Rani Abbakka Chowta was the first Tuluva Queen of Ullal who fought the Portuguese in the latter half of the 16th century. She belonged to the Chowta dynasty who ruled over parts of coastal Karnataka (Tulu Nadu), India. Their capital was Puttige. The port town of Ullal served as their subsidiary capital. The Portuguese made several attempts to capture Ullal as it was strategically placed. But Abbakka repulsed each of their attacks for over four decades. For her bravery, she came to be known as Abhaya Rani (The fearless  queen). She was also one of the earliest Indians to fight colonialism and is sometimes regarded as the 'first woman freedom fighter of India'. In the state of Karnataka, she is celebrated along with Rani Kittur Chennamma, Keladi Chennamma, Rani Chennabhairadevi and  Onake Obavva, as the foremost women warriors and patriots.

Early life
The Chowtas followed the system of matrilineal inheritance (Aliyasantana) of Digambara Jain Bunt community by which Tirumala Raya, Abbakka's uncle, crowned her the queen of Ullal. He also forged a matrimonial alliance for Abbakka with Lakshmappa Arasa Bangaraja II, king of Banga principality in Mangalore. This alliance was to later prove a source of worry for the Portuguese. Tirumala Raya also trained Abbakka in the different aspects of warfare and military strategy. The marriage, however, was short-lived and Abbakka returned to Ullal. Her husband thus longed for revenge against Abbakka and was to later join the Portuguese in their fight against Abbakka.

Historical background

After overrunning Goa and taking control of it, the Portuguese turned their attention southwards and along the coast.  They first attacked the South Kanara coast in 1525 and destroyed the Mangalore port. Ullal was a prosperous port and a hub of the spice trade to Arabia and other countries in the west. Being the profitable trading center that it was, the Portuguese, the Dutch and the British vied with one another for control of the region as well as the trade routes. They, however, had not been able to make much headway as the resistance from the local chieftains was very strong. The local rulers even forged alliances cutting across caste and religious lines.

Abbakka's administration was well represented by Jains, Hindus as well as Muslims. Historical research also reveals that during her rule in the 16th century, Beary men had served as seamen in the naval force. Rani Abbakka had personally supervised the construction of dam at Malali; she had appointed Bearys for boulder work.[11] Her army too consisted of people of all sects and castes. She even forged alliances with the Zamorin of Calicut. Together, they kept the Portuguese at bay. The marital ties with the neighbouring Banga dynasty added further strength to the alliance of the local rulers. She also gained support from powerful king Venkatappanayaka of Bidnur and ignored the threat of Portuguese forces.

DATA EXCERPT:
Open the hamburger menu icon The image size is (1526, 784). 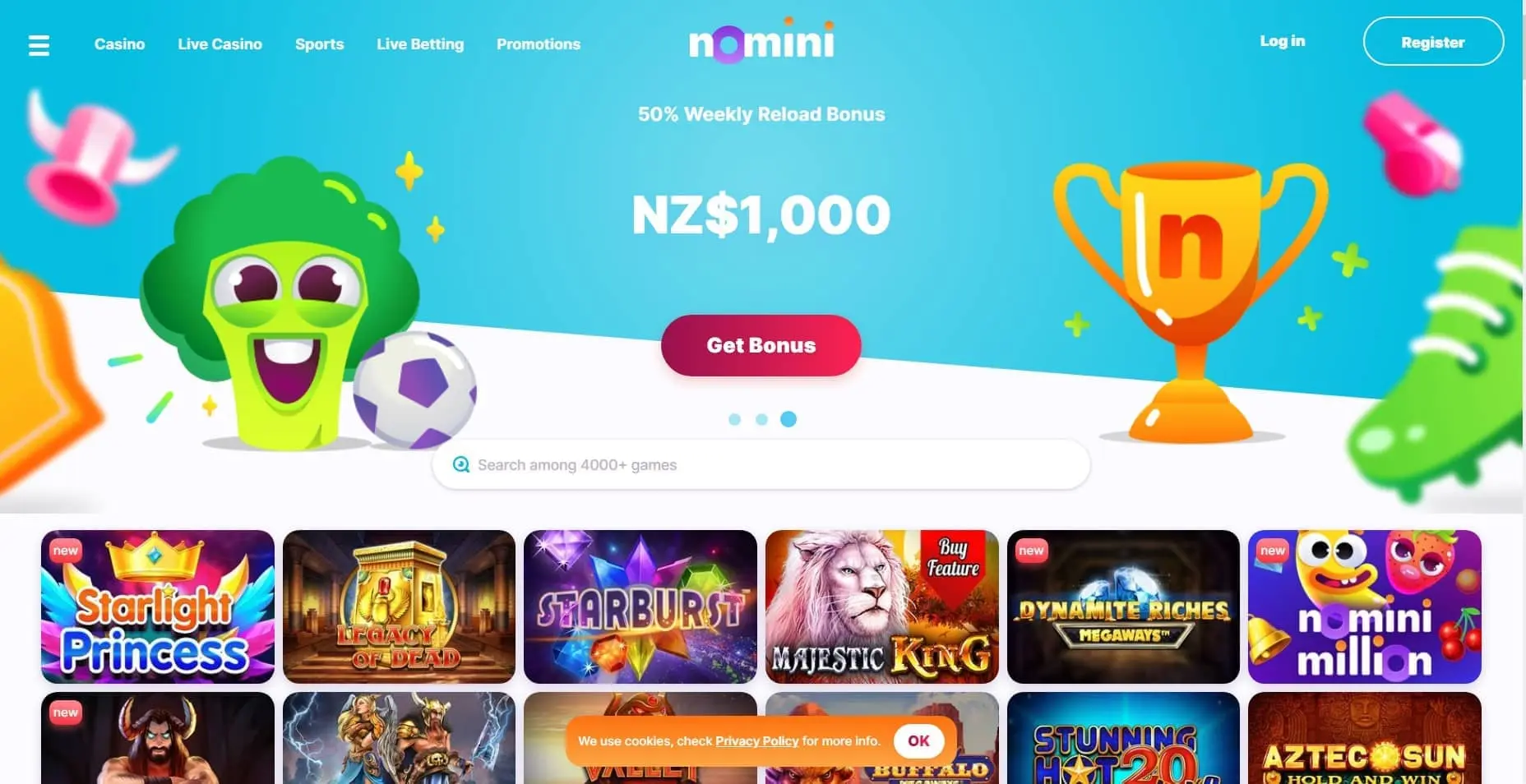pos(39,45)
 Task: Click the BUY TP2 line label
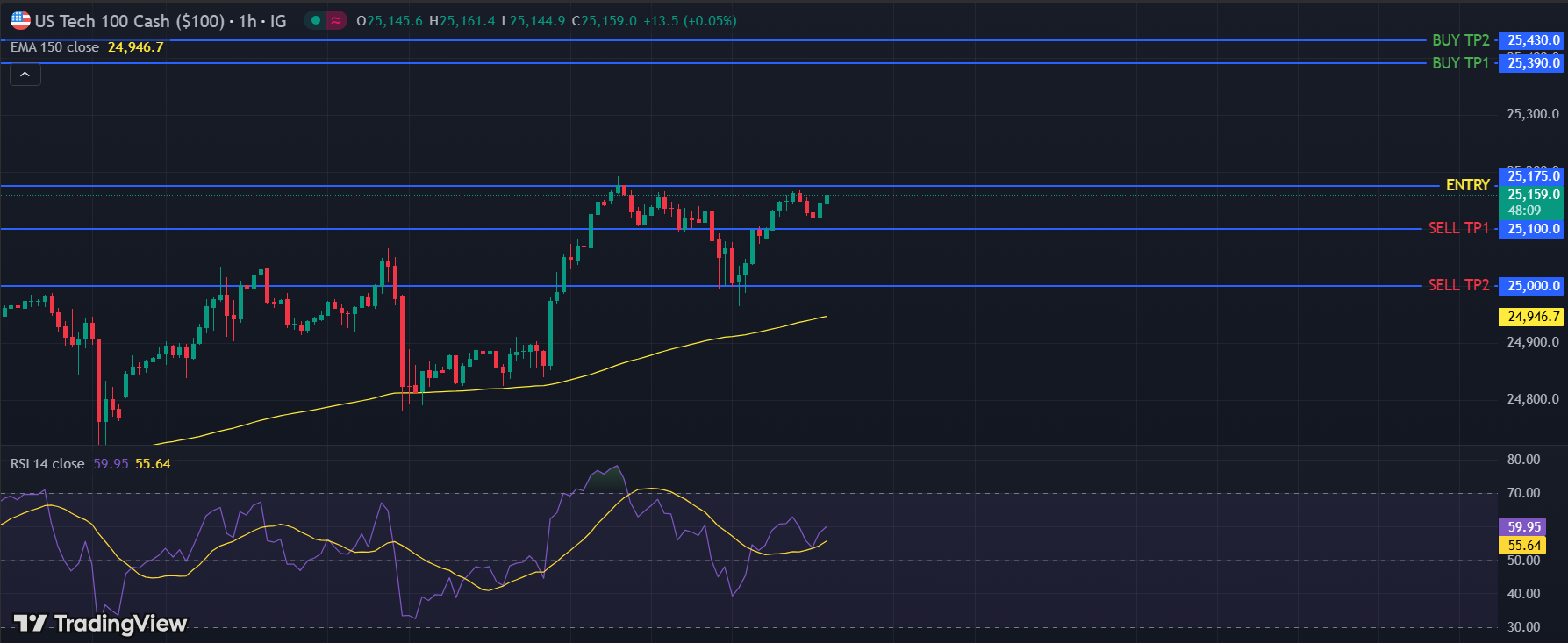(x=1460, y=40)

WORK TO DO: Extend the passage on Rani Abbakka Chowta, picking up right after its final sentence.

ANSWER TO THIS TASK:
Battles against the Portuguese
The Portuguese, clearly upset by Abbakka's tactics, demanded that she pay them tribute but Abbakka refused to yield. In 1555, the Portuguese sent Admiral Dom Álvaro da Silveira to fight her after she refused to pay them tribute. In the battle that followed, Rani Abbakka once again managed to hold her own and repulsed the attack successfully.

In 1557, the Portuguese plundered Mangalore and laid waste to it. In 1568, they turned their attention to Ullal but Abbakka Rani resisted them yet again. João Peixoto, a Portuguese general and a fleet of soldiers were sent by the Portuguese Viceroy António Noronha. They managed to capture the city of Ullal and also entered the royal court. Abbakka Rani, however, escaped and took refuge in a mosque. The same night, she gathered around 200 of her soldiers and mounted an attack on the Portuguese. In the battle that ensued, General Peixoto was killed, seventy Portuguese soldiers were taken prisoners and many of the Portuguese retreated. In further attacks, Abbakka Rani and her supporters killed Admiral Mascarenhas and forced the Portuguese to vacate the Mangalore fort.

The Portuguese captured Mangalore fort again and Kundapur (Basrur). Despite these gains, Abbakka Rani continued to remain a source of threat. With the help of the queen's estranged husband, they mounted attacks on Ullal. Furious battles followed, but Abbakka Rani held her own. In 1570, she formed an alliance with the Bijapur Sultan of Ahmed Nagar and the Zamorin of Calicut, who were also opposing the Portuguese. Kutty Pokar Markar, the Zamorin's general fought on behalf of Abbakka and destroyed the Portuguese fort at Mangalore, but was killed by the Portuguese on his return. Following these losses and her husband's treachery, Abbakka lost the war, was arrested, and went to jail. However, even in prison, she revolted and died fighting.

Folklore and legend
According to traditional accounts, she was an immensely popular queen and this is also attested by the fact that she is even today a part of folklore. The queen's story has been retold from generation to generation through folk songs and Yakshagana, a popular folk theatre in Coastal Karnataka. In Daiva Kola, a local ritual dance, the persona in trance recounts the great deeds of Abbakka Mahadevi. Abbakka is portrayed as dark and good looking, always dressed in simple clothes like a commoner. She is portrayed as a caring queen who worked late into the night dispensing justice. Legends also claim that Abbakka was the last known person to have used the Agnivana (fire-arrow) in her fight against the Portuguese. Some accounts also claim that she had two equally valiant daughters who fought alongside her in her wars against the Portuguese.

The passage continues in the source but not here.